_LISTED RECORDS_:
--- START ---

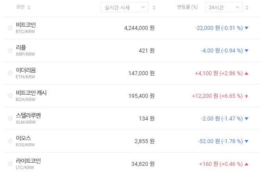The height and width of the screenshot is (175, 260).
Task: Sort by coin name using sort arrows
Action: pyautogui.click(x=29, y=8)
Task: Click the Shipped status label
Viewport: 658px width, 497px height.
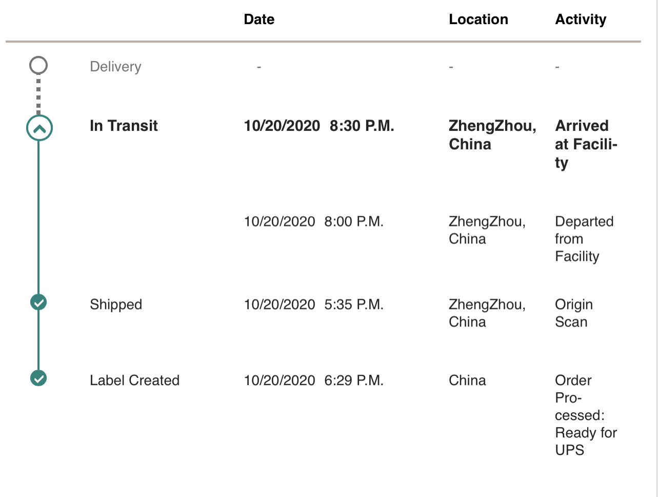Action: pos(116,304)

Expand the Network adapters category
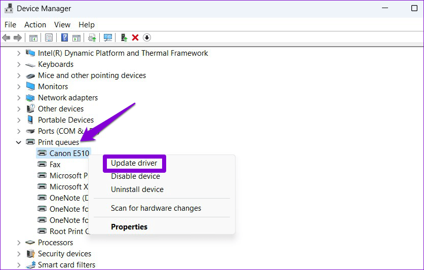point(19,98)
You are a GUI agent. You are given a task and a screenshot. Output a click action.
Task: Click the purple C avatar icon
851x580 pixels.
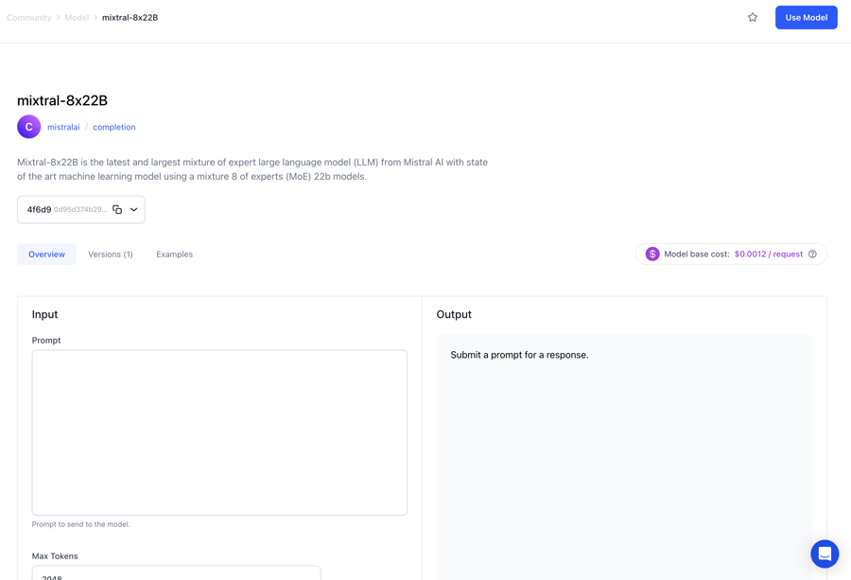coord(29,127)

--- END ---

_TASK OBJECTIVE_: The expected answer is an exact copy of the lines from the one containing "Expand the Network adapters category" through the last line of the entries above, both included, without pictures.

_EXPECTED OUTPUT_:
Expand the Network adapters category
point(19,98)
You are a GUI agent. You are given a task and a screenshot. Output a click action.
Task: Click the purple C avatar icon
851x580 pixels.
coord(29,127)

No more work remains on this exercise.